# Document text
● ● ● ● ● ● ●

Book Club: Why trains, not electric cars, will save the world
An extract from Gareth Dennis’ How the Railways Will Fix the Future. Plus that exciting announcement I’ve been trailing.
Before we get to this month’s book extract, I promised you guys an exciting announcement. On Thursday, Foyles announced the shortlist for its 2024 Book of the Year. And in a slightly surreal turn of events, my book, A History of the World in 47 Borders: The Stories Behind the Lines On Our Maps was on it.
That seems strange and unlikely enough, but it actually gets slightly weirder. In years gone by, the iconic booksellers on London’s Charing Cross Road has run three different Book of the Year lists, for fiction, non-fiction and children’s books. This year, though, it’s just the one.
Which means I will be slugging it out with the latest from Sally Rooney, a translated novel from Olga Tokarczuk who is a literal Nobel Prize winner, a collection of anonymous sexual fantasies from women around the world edited by Gillain Anderson off The X-Files and so on… but not one other non-fiction title.
This is not something I ever expected to happen. But bloody hell I’m delighted by it.
If you are London-based and would like to hear me talk about the book, then come to Backstory in Balham on 20 November. If you’d like me to sign a book in the presence of a lot of other authors and also mulled wine, you can come to Foyles on 28 November.

● ● ● ● ● ● ●

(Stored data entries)
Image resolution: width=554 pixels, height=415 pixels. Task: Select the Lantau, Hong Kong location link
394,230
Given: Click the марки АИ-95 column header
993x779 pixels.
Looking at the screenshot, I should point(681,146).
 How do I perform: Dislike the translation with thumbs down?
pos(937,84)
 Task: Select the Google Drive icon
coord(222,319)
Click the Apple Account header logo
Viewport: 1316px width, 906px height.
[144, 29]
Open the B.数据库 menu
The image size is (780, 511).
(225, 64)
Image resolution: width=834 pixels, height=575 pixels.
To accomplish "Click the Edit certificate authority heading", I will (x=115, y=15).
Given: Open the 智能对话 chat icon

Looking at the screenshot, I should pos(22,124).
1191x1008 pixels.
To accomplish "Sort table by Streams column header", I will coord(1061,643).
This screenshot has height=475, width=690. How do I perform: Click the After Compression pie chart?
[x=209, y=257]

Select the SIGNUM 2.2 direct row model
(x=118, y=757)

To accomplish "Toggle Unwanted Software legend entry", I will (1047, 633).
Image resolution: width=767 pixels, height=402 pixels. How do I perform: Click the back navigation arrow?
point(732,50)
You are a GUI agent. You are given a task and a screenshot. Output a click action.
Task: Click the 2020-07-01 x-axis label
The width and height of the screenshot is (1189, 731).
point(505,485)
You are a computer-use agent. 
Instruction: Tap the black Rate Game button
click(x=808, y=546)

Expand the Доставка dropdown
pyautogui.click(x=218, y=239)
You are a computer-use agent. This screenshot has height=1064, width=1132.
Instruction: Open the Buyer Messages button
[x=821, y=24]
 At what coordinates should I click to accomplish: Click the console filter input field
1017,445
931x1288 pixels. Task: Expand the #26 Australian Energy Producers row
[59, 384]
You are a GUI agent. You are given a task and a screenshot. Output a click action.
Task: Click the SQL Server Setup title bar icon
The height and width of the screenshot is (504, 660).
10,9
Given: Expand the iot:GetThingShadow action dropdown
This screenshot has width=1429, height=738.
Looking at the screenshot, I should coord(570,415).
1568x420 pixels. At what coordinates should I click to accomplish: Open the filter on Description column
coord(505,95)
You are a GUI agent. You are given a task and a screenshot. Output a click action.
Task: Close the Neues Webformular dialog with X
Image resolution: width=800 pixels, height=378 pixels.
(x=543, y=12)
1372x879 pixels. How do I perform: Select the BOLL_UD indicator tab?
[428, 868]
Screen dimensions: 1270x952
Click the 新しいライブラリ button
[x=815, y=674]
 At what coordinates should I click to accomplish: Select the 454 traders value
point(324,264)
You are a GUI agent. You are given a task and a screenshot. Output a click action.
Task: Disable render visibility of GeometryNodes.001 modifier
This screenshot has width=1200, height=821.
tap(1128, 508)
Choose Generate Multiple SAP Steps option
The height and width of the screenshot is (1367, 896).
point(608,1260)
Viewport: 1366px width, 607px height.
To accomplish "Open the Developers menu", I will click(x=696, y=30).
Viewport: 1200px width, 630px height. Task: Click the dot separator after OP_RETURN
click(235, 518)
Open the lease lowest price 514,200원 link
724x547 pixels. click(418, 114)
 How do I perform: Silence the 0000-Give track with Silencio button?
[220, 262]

● ● ● ● ● ● ●

# Required tasks
a) Print the book club newsletter word for word from "Before we get" to "other non-fiction title.".
b) Carry on the book club newsletter from its last sentence.

# Expected results
a)
Before we get to this month’s book extract, I promised you guys an exciting announcement. On Thursday, Foyles announced the shortlist for its 2024 Book of the Year. And in a slightly surreal turn of events, my book, A History of the World in 47 Borders: The Stories Behind the Lines On Our Maps was on it.
That seems strange and unlikely enough, but it actually gets slightly weirder. In years gone by, the iconic booksellers on London’s Charing Cross Road has run three different Book of the Year lists, for fiction, non-fiction and children’s books. This year, though, it’s just the one.
Which means I will be slugging it out with the latest from Sally Rooney, a translated novel from Olga Tokarczuk who is a literal Nobel Prize winner, a collection of anonymous sexual fantasies from women around the world edited by Gillain Anderson off The X-Files and so on… but not one other non-fiction title.

b)
Right, that’s quite enough of me. Now it’s over to the rail engineer and writer Gareth Dennis for our feature presentation…
The case against electric cars
At the start of October, the Resolution Foundation released a report called “Getting the green light” that made bold claims about the inability of public transport to help reduce our greenhouse gas emissions, and argued that we needed to prioritise a shift to electric cars above all else.
The report couldn’t have been more devoid of vision or aspiration. It ignores essentially all of the problems with retaining the status quo of cars being the dominant mode of passenger travel nationally. It was entirely incurious about how we could do things better. It is difficult to conclude that it wasn’t written by people with an extremely limited understanding of mobility and its impact on society.
Thankfully for them, I’ve got a book out in November that can help fill in the gaps for them, and Jonn has very kindly let me reproduce a bit of it here. If you want to know why we cannot just swap petrol and diesel for electric cars and call it “job well done” then this abridged extract from How the Railways Will Fix the Future: Rediscovering the Essential Brilliance of the Iron Road should paint a useful picture...
In the 1960s – barely three decades after extreme lobbying from the petrochemical and automotive industries had changed our language, our streets and our attitude towards mass death (not least of children), all on the altar of the motor car – across the motorised world it was realised that the reshaping of our society in favour of private transport led only to the total flattening of our urban realm, and of the rural realm beyond it.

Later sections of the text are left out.